Obituary: Former Independent CEO Michael Bright dies aged 78

Michael Bright, the controversial former CEO of UK commercial insurer Independent Insurance and erstwhile darling of the City, has died.

Bright – who was imprisoned in 2007 for financial fraud, six long years after the collapse of his listed insurance company – was to the outside observer almost a caricature corporate villain. Overbearing, at times flamboyantly arrogant and with a penchant for pinstripe suits and lavish entertainment, he built Independent Insurance into a leading UK commercial insurer during the pre-dotcom era of the 1990s.

But as liability/casualty pricing weakened and policy language became more feeble as the decade edged towards the millennium, Independent’s results defied the consensus. It was also an anomaly that was becoming increasingly difficult to explain as Independent’s UK market share grew. Investors were not complaining, however. At one point the company was worth over £1bn on the London Stock Exchange, making Bright (and many of his colleagues) extremely wealthy on paper.

However, just like the US’s Reliance and Australia’s HIH, the fateful year of 2001 was to be a day of reckoning. Growth could not keep pace with loss developments, even with the aid of manipulation.

All three firms imploded.

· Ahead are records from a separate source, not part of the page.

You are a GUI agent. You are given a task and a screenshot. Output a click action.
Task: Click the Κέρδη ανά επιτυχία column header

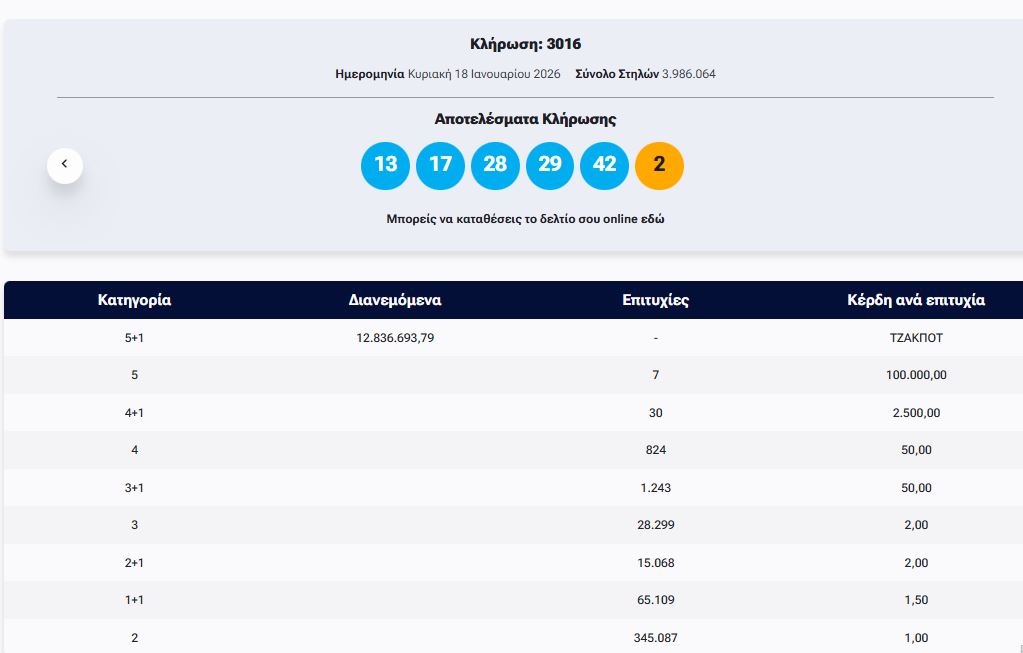[x=915, y=300]
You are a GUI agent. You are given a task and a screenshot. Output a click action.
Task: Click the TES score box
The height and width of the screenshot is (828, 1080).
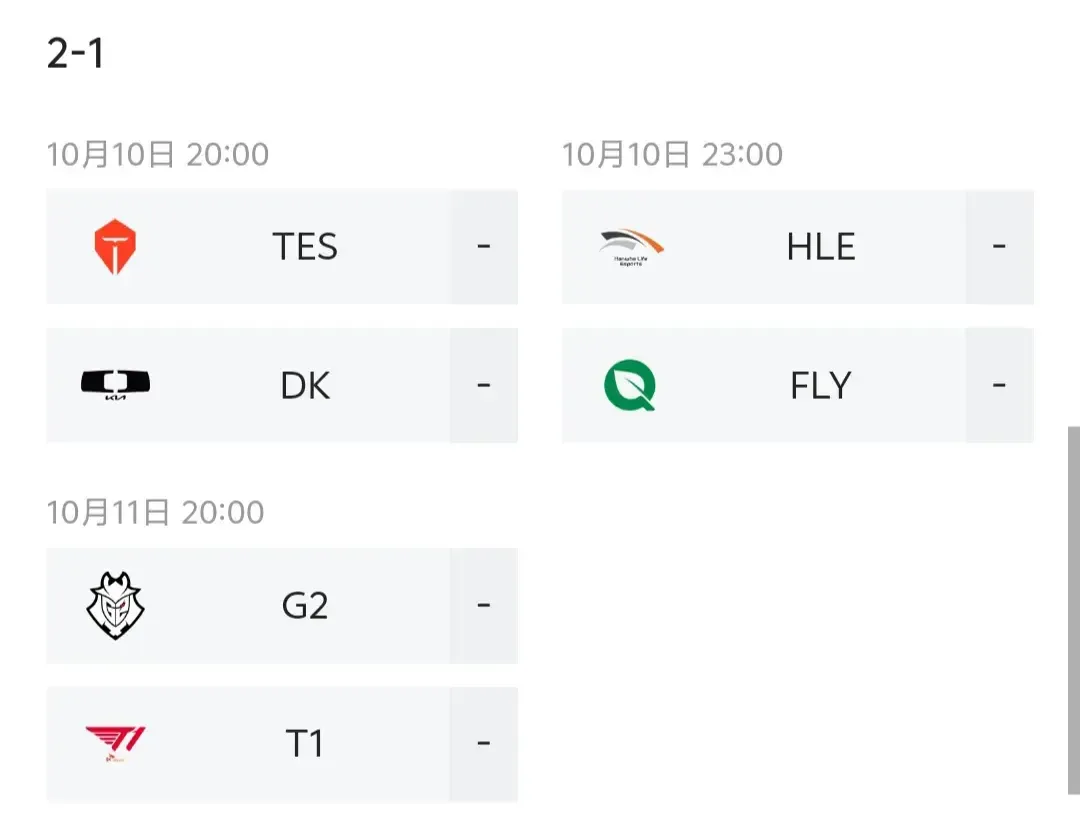484,247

It was a timely reminder of the famous passage in Ernest Hemingway’s masterpiece, The Sun Also Rises. “How did you go bankrupt?” Bill asks the grizzly WWI veteran Mike.

“Two ways,” he replied. “Gradually and then suddenly.”

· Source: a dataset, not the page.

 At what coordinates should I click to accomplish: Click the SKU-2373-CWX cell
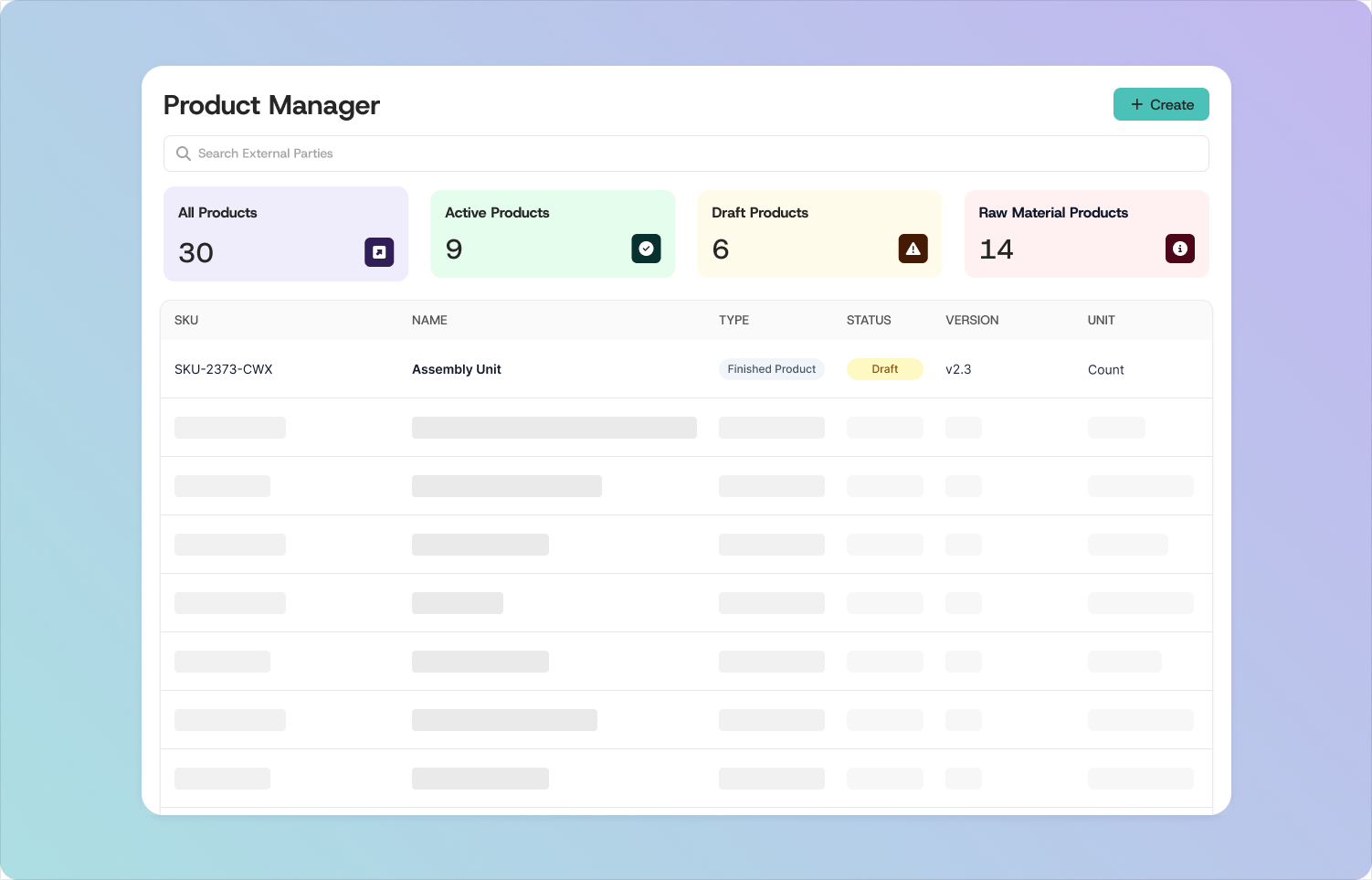224,369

Before their 2001 downfalls, geographic boundaries largely kept the three businesses apart in a competitive sense but the trio all had much in common. They specialised in casualty/long-tail business, had dominant CEOs (Reliance’s Saul Steinberg and HIH’s Ray Williams) with weak boards and all had published inaccurate results with hindsight. All had A- financial strength ratings from either AM Best or S&P until days before their collapse.

Remarkably, it took the Serious Fraud Office six years to prosecute Bright (Williams pleaded guilty in late 2004 and was jailed the following year). When he was finally found guilty in 2007 at Southwark Crown Court, Bright struck a tearful and much diminished figure. It was revealed that a damning internal audit on reserves had been concealed, liabilities hidden, figures manipulated and reinsurances were invalid. Bright blamed others.

Within the industry, there were few tears shed for his humiliations but equally those who knew him say it is too simplistic to view Bright purely through the prism of his hubristic downfall.

Bright, for all his failings, also had talent. He was a business builder and supporter of young professionals. Independent’s marketing strategies were lively, aggressive and energetic and he was a shrewd adopter of affinity distribution techniques. He knew how brokers operated and was an expert at both entertaining them and developing smart schemes and broker clubs. He could be charismatic and was a generous supporter of charities.

But sadly the collapse of Independent and its repercussions mean this is not how he will be remembered within the UK insurance industry. He passed away earlier this month aged 78 and is survived by his family.